Created 06-19-2018 11:15 AM
I am trying to fetch big full table with 10M+ records from hive using selectHiveQL Processor and did find that the converttoCSVStream() method in the source code takes longer time than fetching the result set . Observing the code : Result set is being iterated row by row and then added to the output stream .
When the table size is small it completes the process in seconds but as the data is large it takes longer time . Is there any way we can optimize the conversion ?? I have tried with the fetch size of 100000/1000/10000/1000 .
while (rs.next()) { //logger.info("+++++++++++++Inside the While loop+++++++++++++++++"); if (callback != null) { callback.processRow(rs); } List<String> rowValues = new ArrayList<>(nrOfColumns); for (int i = 1; i <= nrOfColumns; i++) { final int javaSqlType = meta.getColumnType(i); final Object value = rs.getObject(i); //logger.info("+++++++++++++Entering the Switch at +++++++++++++++++"); switch (javaSqlType) { case CHAR: case LONGNVARCHAR: case LONGVARCHAR: case NCHAR: case NVARCHAR: case VARCHAR: String valueString = rs.getString(i); if (valueString != null) { // Removed extra quotes as those are a part of the escapeCsv when required. StringBuilder sb = new StringBuilder(); if (outputOptions.isQuote()) { sb.append("\""); if (outputOptions.isEscape()) { sb.append(StringEscapeUtils.escapeCsv(valueString)); } else { sb.append(valueString); } sb.append("\""); rowValues.add(sb.toString()); } else { if (outputOptions.isEscape()) { rowValues.add(StringEscapeUtils.escapeCsv(valueString)); } else { rowValues.add(valueString); } } } else { rowValues.add(""); } break; case ARRAY: case STRUCT: case JAVA_OBJECT: String complexValueString = rs.getString(i); if (complexValueString != null) { rowValues.add(StringEscapeUtils.escapeCsv(complexValueString)); } else { rowValues.add(""); } break; default: if (value != null) { rowValues.add(value.toString()); } else { rowValues.add(""); } } //logger.info("+++++++++++++Exiting the Switch at +++++++++++++++++" + System.currentTimeMillis()); } //List<String> rowValues1 = new ArrayList<>(); //rowBuffer.add(StringUtils.join(rowValues, outputOptions.getDelimiter())); //rowBuffer.add("\n"); // Write row values //logger.info("+++++++++++++Writing Row value at+++++++++++++++++" + System.currentTimeMillis()); outStream.write(StringUtils.join(rowValues, outputOptions.getDelimiter()).getBytes(StandardCharsets.UTF_8)); outStream.write("\n".getBytes(StandardCharsets.UTF_8)); nrOfRows++; /* if (rowBuffer.size() == BATCH_SIZE) { writeToOutStream( outStream,rowBuffer ); } */ if (maxRows > 0 && nrOfRows == maxRows) break; }
Created 06-19-2018 04:52 PM
Improvements to SelectHiveQL's CSV output are covered in NIFI-5307 but have not yet been implemented. There has also been discussion (but no Jira that I know of) to allow incremental commits (i.e. sending out partial results as soon as they have been processed rather than sending all when the result set has been fully processed) such as has been done in QueryDatabaseTable (NIFI-4836).

○ ○ ○ ○

*The task:* Resume the forum thread about slow CSV conversion in SelectHiveQL and write what follows its last post.

*Stored rows:*
○ ○ ○ ○

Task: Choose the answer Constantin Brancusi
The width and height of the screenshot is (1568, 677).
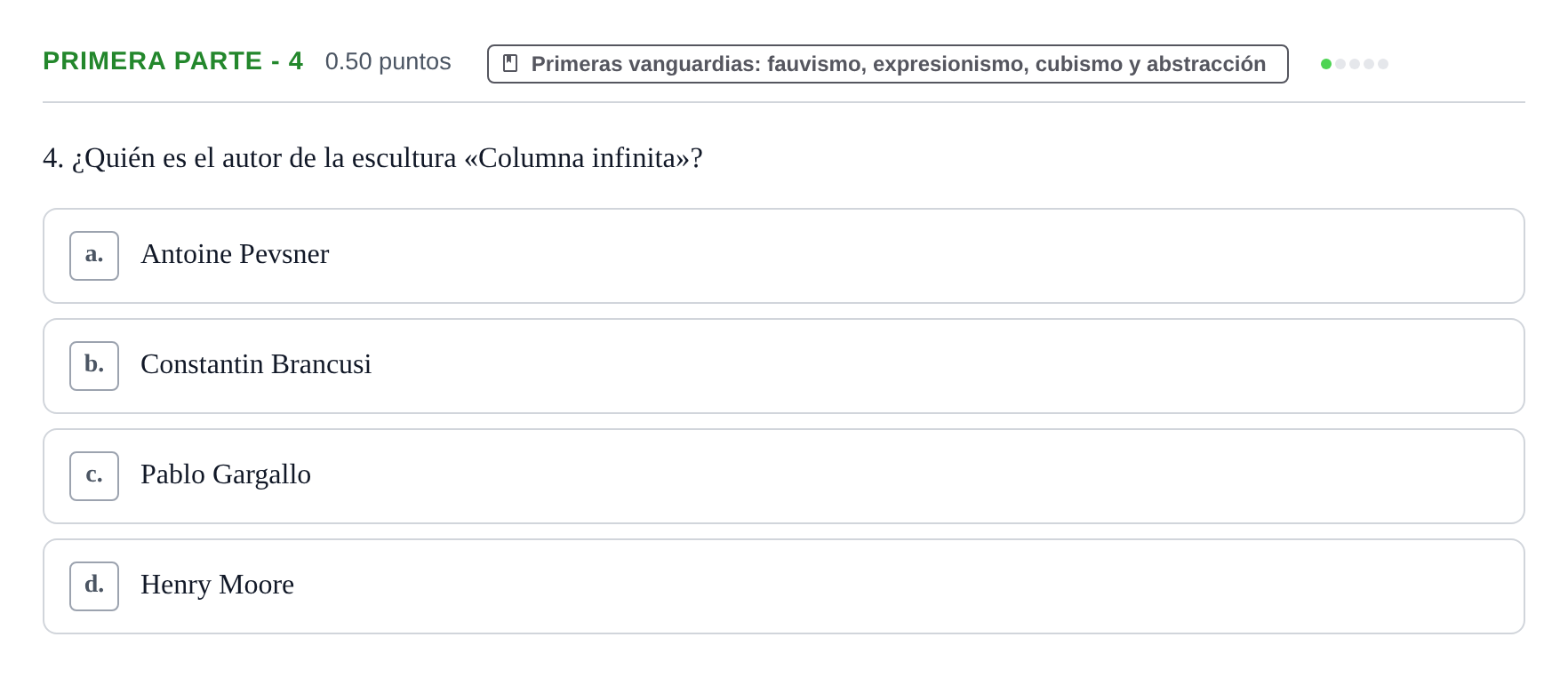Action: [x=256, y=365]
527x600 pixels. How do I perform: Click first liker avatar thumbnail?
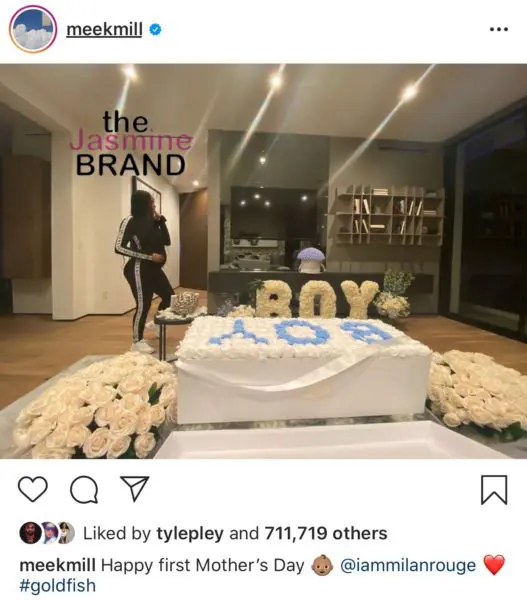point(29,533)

○ ○ ○ ○

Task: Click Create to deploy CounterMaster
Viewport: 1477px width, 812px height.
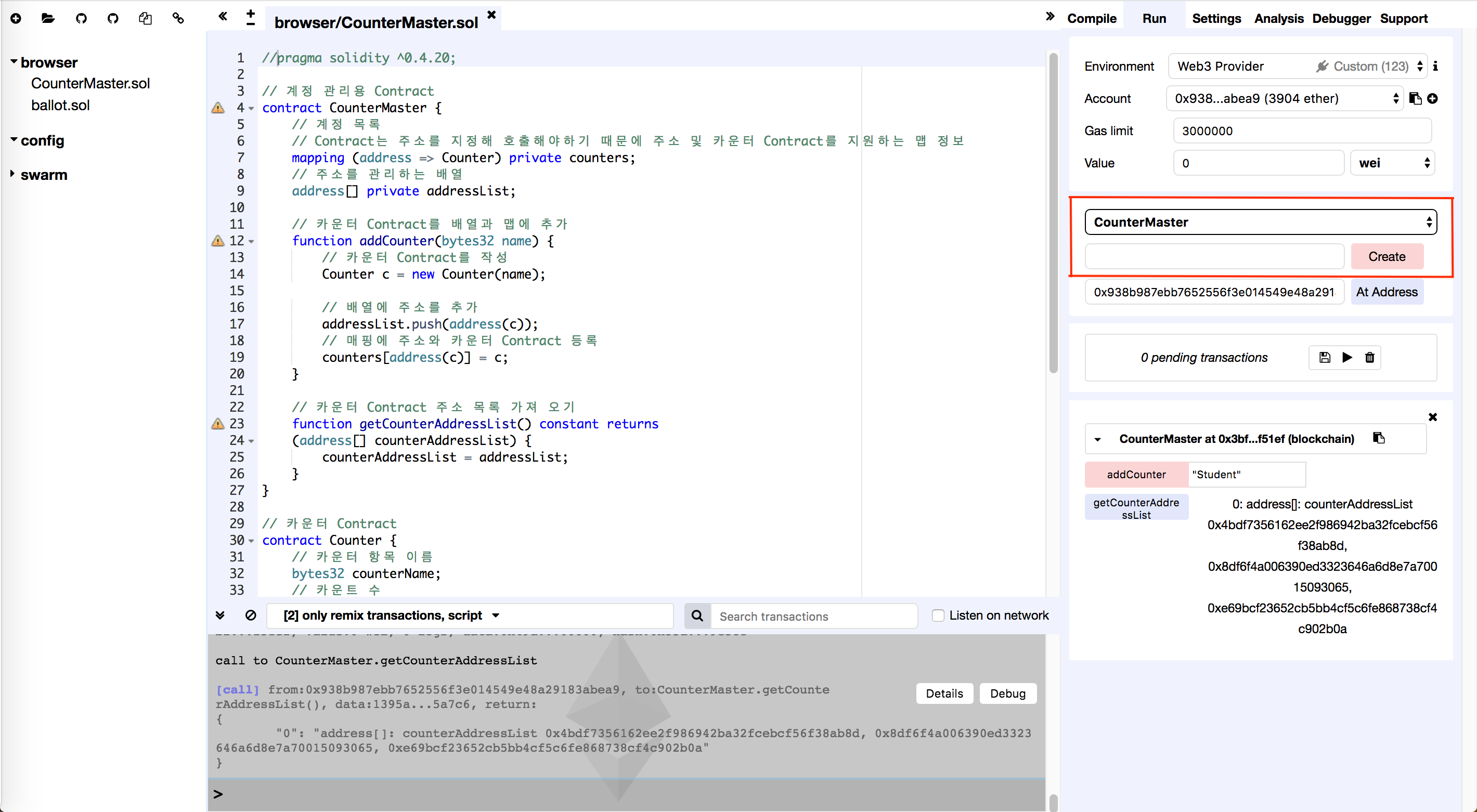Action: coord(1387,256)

○ ○ ○ ○

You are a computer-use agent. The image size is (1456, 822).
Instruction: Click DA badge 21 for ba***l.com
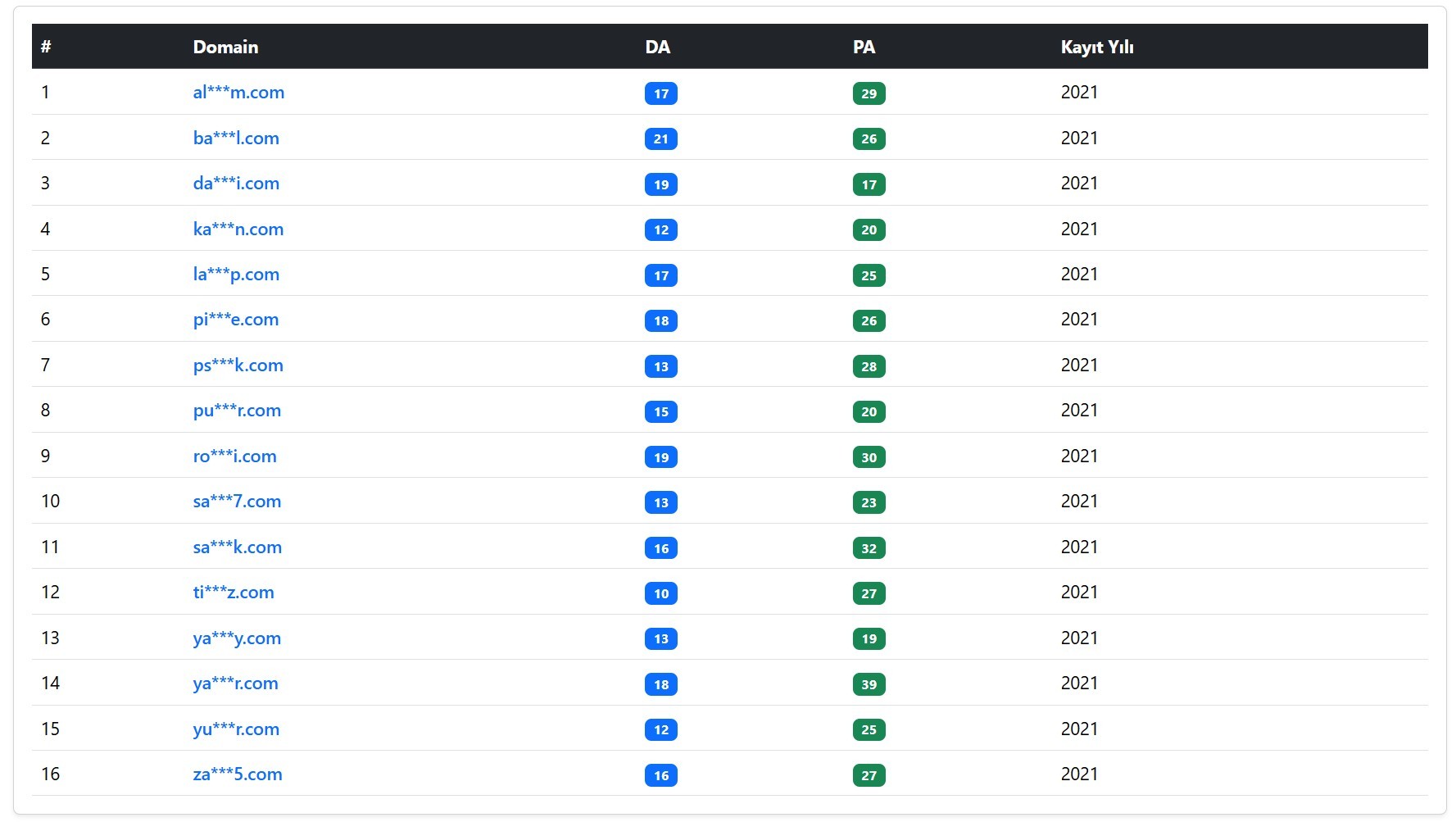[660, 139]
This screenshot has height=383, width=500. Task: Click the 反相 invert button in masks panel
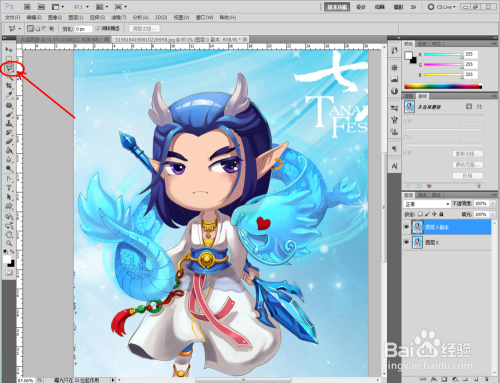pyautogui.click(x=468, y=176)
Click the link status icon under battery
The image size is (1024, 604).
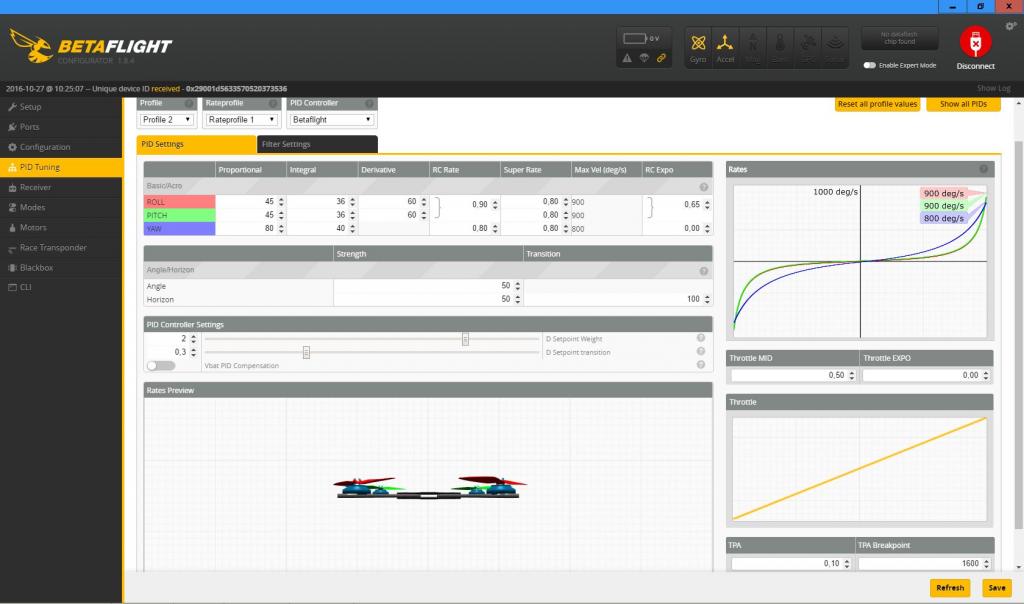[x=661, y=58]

○ ○ ○ ○

*Exercise result:*
Created 06-20-2018 04:18 AM
@Matt Burgess I did checked the code in the mentioned PR- NIFI-4836 .
I believe batching in QueryDatabaseTable is different to selectHiveQL processor where the bottle neck is to breakdown the resultset in batches .
Here is the code from NIFI-4836 which only releases the flow files if the batch size is reached .
This is an interesting problem statement to tune the hiveql processing .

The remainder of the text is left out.